El seguro de caución tiene una gran relevancia en el mundo empresarial como una forma de garantizar un acuerdo entre partes, de igual manera que lo puede hacer un aval. De hecho, su contratación es necesaria cuando una empresa firma un contrato con una administración pública o un organismo público, ya que sirve para proteger a estos últimos ante los imprevistos o errores que puedan ocurrir.

 

Su gran peculiaridad

La gran peculiaridad del seguro de caución es que, aunque parezca contradictorio, no beneficia directamente al tomador del seguro sino a su socio, que se convierte en asegurado. Se suscribe cuando una de las partes de un contrato exige a la otra una garantía de cumplimiento de las obligaciones que ha contraído. Así, en caso de incumplimiento, la aseguradora se hace cargo de las indemnizaciones correspondientes para la parte perjudicada dentro de los límites que se hayan acordado con anterioridad.

Otra diferencia con respecto a los seguros tradicionales es que en éstos normalmente existen sólo dos partes implicadas –asegurador y asegurado- mientras que en el caso de los seguros de caución no hay dos sin tres.

 

Diferencias con los avales bancarios

Decíamos antes que este tipo de seguros actúan de la manera en la que lo hace un aval, pero eso no quiere decir que sean lo mismo. Existen varias diferencias con respecto a los avales bancarios en factores como el servicio que se presta y el precio. El Seguro de Caución no consta como riesgo en la Central de Información de Riesgos del Banco de España (CIRBE), lo cual permite disponer de más líneas de crédito en entidades financieras.

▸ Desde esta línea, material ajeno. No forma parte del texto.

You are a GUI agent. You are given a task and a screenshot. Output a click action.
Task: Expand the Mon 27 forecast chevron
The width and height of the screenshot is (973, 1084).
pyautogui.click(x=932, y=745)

La banca, además, suele exigir garantías adicionales (por ejemplo, inmovilizaciones en la cuenta del cliente, pignoración de depósitos, etc.), algo que no suele ocurrir en el caso de la contratación de este seguro con las compañías aseguradoras.

Por último, y aunque hemos centrado este post en el mundo de la empresa, señalaremos también que los seguros de caución pueden también cobrar sentido en el caso de los particulares, como en el mundo de la promoción inmobiliaria. Gracias a él numerosas personas se garantizan las cantidades que entregan por anticipado para la construcción de viviendas, curándose en salud en caso de que la obra no se inicie o la vivienda no se entregue en el plazo convenido. El tomador, claro está, sería el promotor inmobiliario, encargado de contratar este seguro, y el asegurado sería el comprador de la vivienda. Como se ve es un seguro que mantiene a las empresas y particulares a cubierto en transacciones económicas, facilitando el comercio y la actividad empresarial.